Reference the CPU Design when building your assembler.

The assembly language you need to support is given in the assembly language design document.

  1. Download the assembler template. It contains a function that reads and tokenizes a file. It also contains python functions for coverting a decimal number into an 8-bit unsigned or 2's complement binary string.

    Tokenizing a file means the function reads through the file and creates a token for each individual element of the file, separating numbers and symbols into individual strings. The tokenizer also converts all characters to lower case, meaning the assembler is case insensitive. The output of the tokenize function is a list of lists. Each sub-list corresponds to single line in the file and contains a list of the individual strings for that line.

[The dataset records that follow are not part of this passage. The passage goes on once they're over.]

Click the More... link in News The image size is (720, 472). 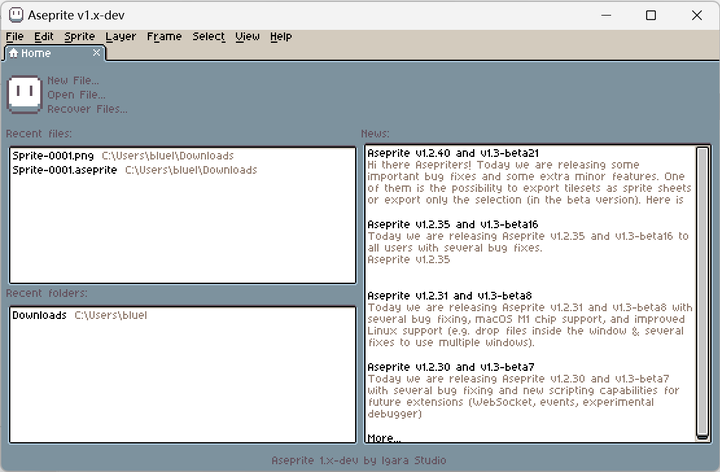[x=384, y=438]
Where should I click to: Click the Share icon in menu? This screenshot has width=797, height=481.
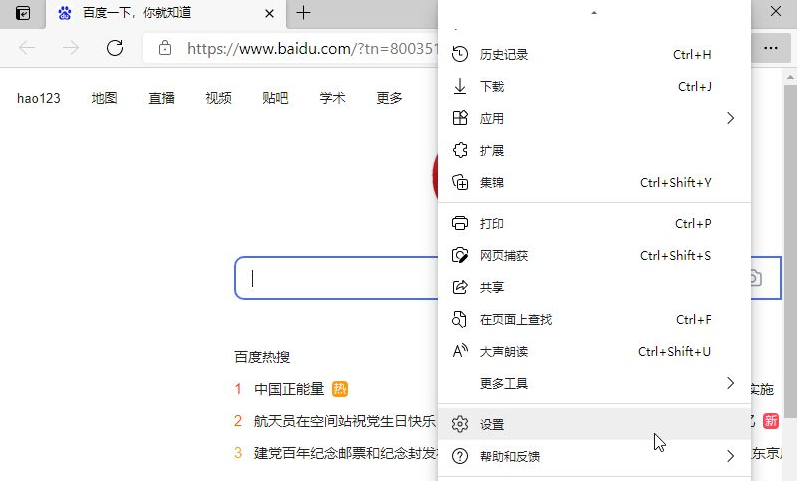pyautogui.click(x=460, y=287)
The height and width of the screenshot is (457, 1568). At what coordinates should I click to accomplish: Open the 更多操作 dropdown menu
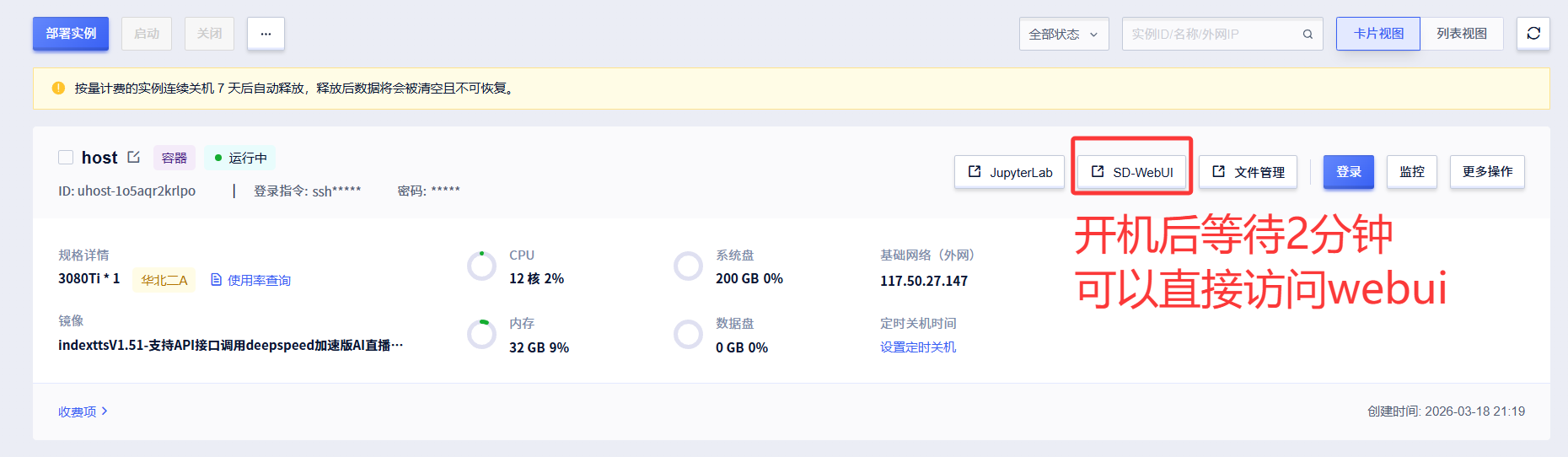pos(1487,172)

    For example, the file:

    movei 8 RA
    movei 8 RB

    becomes the list:

    [ ['start:'], ['movei', '8', 'ra'], ['movei', '8', 'rb'] ]
  2. Symbols in assembly language are used by branching operations. Rather than require the programmer to know the address of each instruction, the programmer can place symbols within the code and use those symbols as targets for branch instructions.

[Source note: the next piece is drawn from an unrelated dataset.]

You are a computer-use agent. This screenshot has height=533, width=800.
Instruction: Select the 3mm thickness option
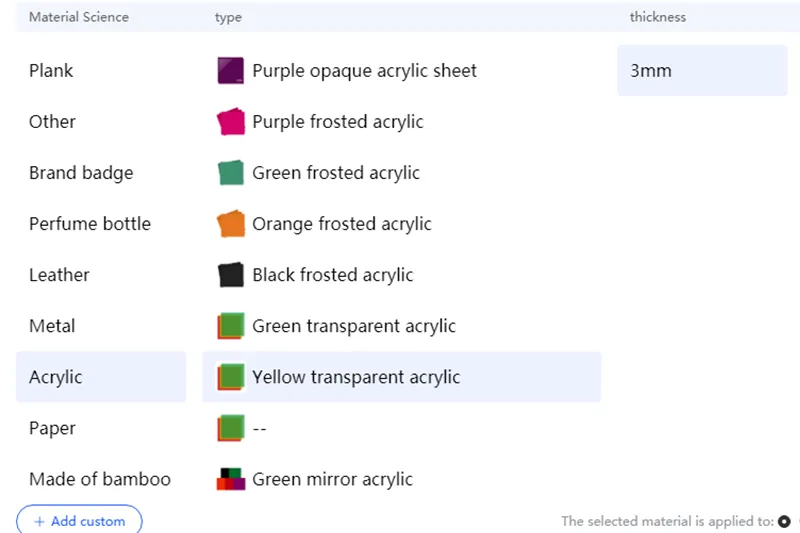click(702, 71)
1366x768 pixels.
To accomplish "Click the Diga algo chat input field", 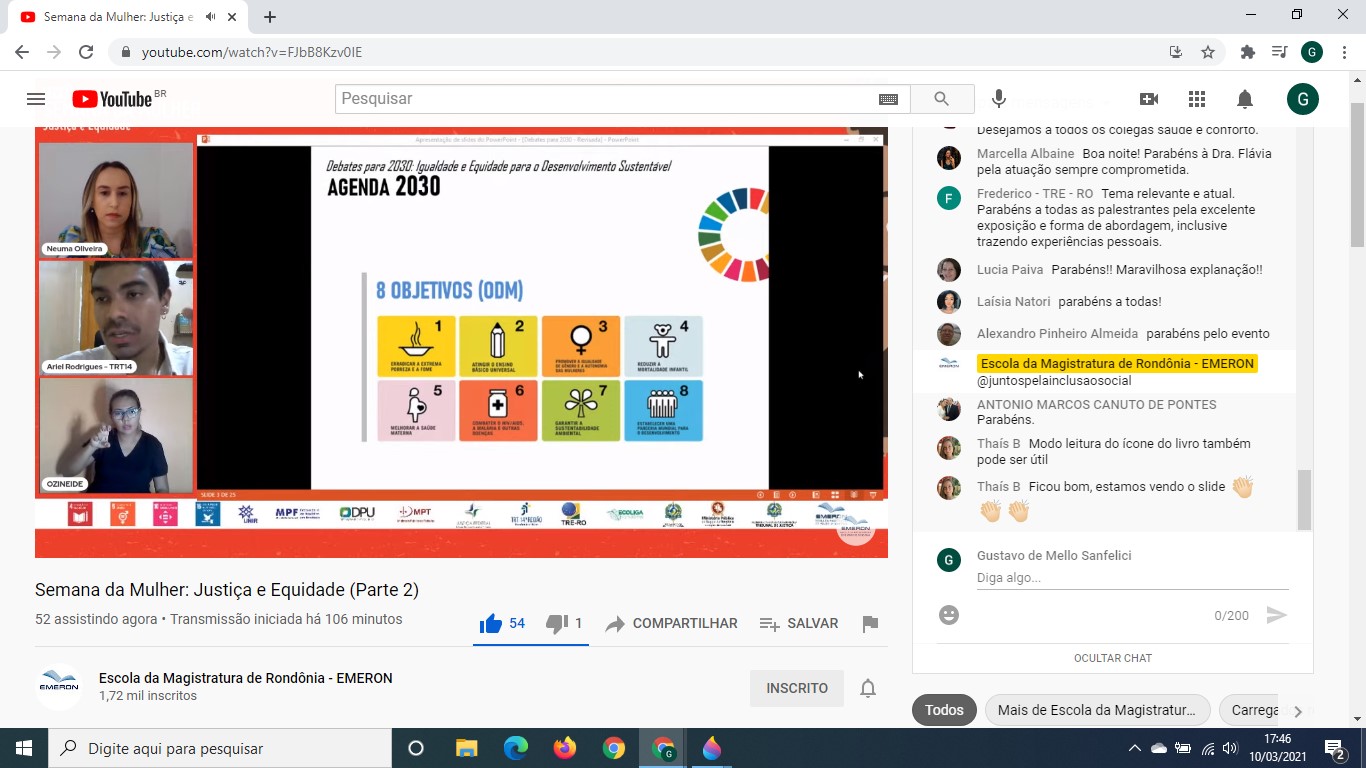I will pos(1130,578).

    The first pass of an assembler needs to figure out what line number corresponds to each symbol. In the second pass, the assembler generates the machine code for each instruction and fills in the address values for branch instructions from the symbol table.

    If the assembly language allowed symbols to be attached to locations in the data RAM, the first pass would also have to calculate those as well.

    The output of the first pass through the code should be a dictionary with the symbols as the keys and the line number as the value. The assembler should count only actual machine instruction line numbers. You may want your assembler to detect duplicate symbols and report an error.

    The first pass can also remove lines with labels from the tokens, since they are no longer necessary.

  3. The second pass should take in the tokens and the label dictionary and generate the set of machine instructions. The first token in each line should be the instruction. The interpretation of the rest of the tokens on each line is instruction dependent.

    The output of the second pass should be a list of machine instructions, where each instruction is a string representing the 16-bit binary instruction.

  4. Create a main function that opens a file, tokenizes it, runs the two passes, and then prints out the machine instructions in an MIF format appropriate for use by Quartus.

    Note that the python expression

    print "%02X : %s;" % (line, instr)

    will print out the numeric value in the variable line as a 2-digit hex number and then replace the %s with the string in the variable instr.

  5. Write the fibonnacci program from last week in assembly. Compile it and demonstrate that it works in simulation.
  6. Write the recursive factorial program in assembly and demonstrate that it works, up to the range of the numbers that can be represented.



Create a wiki page with your writeup. For each task, write a short description of the task, in your own words.


Give your wiki page the label cs232s14project8.

Put your python files in a folder named Proj8 in your private subdirectory on the CS232 server. If you wrote any new vhdl or mif files, you are welcome to put them on the server as well.